Wow. Our experiment is off to a great start—let's see if we can finish it off sooner than expected.
What do we have to look forward to from Ben Bernanke's second term as chairman of the Fed? The New York Times asked a bunch of economists for their predictions. Here's Mark Thoma:
My worry is that as time passes, we’ll forget how bad things were and the desire to impose necessary new regulation will fade. Here’s where I think Mr. Bernanke’s experience will be crucial. He was there at every step in the development of the Fed’s response to the crisis and he will not soon forget the problems he faced (nor repeat his mistakes), making it more likely that he’ll be a forceful and passionate advocate for new regulation before Congress. [Italics mine.]
Boy, do I hope this is true. But it strikes me as woefully wishful thinking. One of the reasons I opposed reappointing Bernanke is that I'd like to have someone running the Fed who's serious about reregulating the financial industry, both at a macro and a consumer level. With Bernanke, though, we're taking a flyer. We're hoping that the crisis of the last two years has fundamentally changed his view of market self-regulation, and that he'll apply the same suppleness and creativity he showed dealing with the meltdown to dealing with post-crisis regulatory issues. And maybe he will. But people rarely change lifelong worldviews even after they've lived through a catastrophe, and Bernanke has done nothing to make us think he's an exception. Contra Mark, my guess is that when it comes to actual, concrete legislation and rulemaking, he'll revert to the same Ben Bernanke he's always been. When that happens, we'll have missed our only chance for years to really reform our financial system.
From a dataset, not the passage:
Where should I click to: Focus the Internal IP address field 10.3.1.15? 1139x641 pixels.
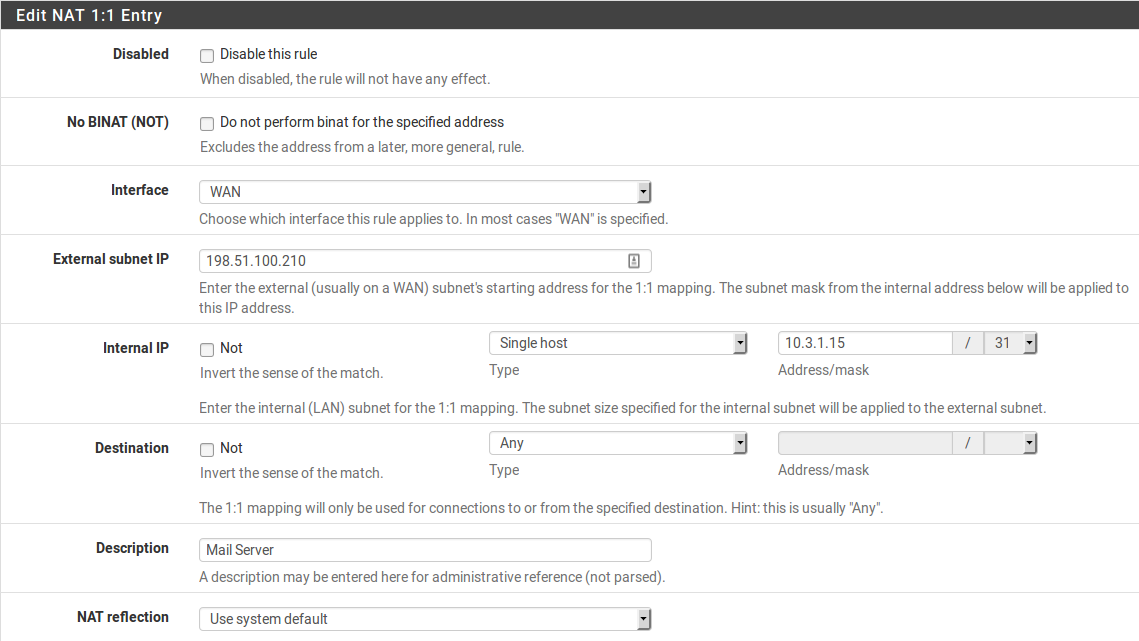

And here's former Fed economist Vincent Reinhart with another prediction:
The White House will likely learn that a Fed chaired by Ben Bernanke will follow a policy uncomfortably tight as the 2012 election looms into sight. [Italics mine.] Bernanke has espoused a commitment to low inflation over his entire career. He also is a democratic and consultative chairman, so the voices of monetary conservatives among Fed officials will be heard loudly and frequently.
Now this one I believe. That's what Fed chairmen usually do to Democratic presidents, after all.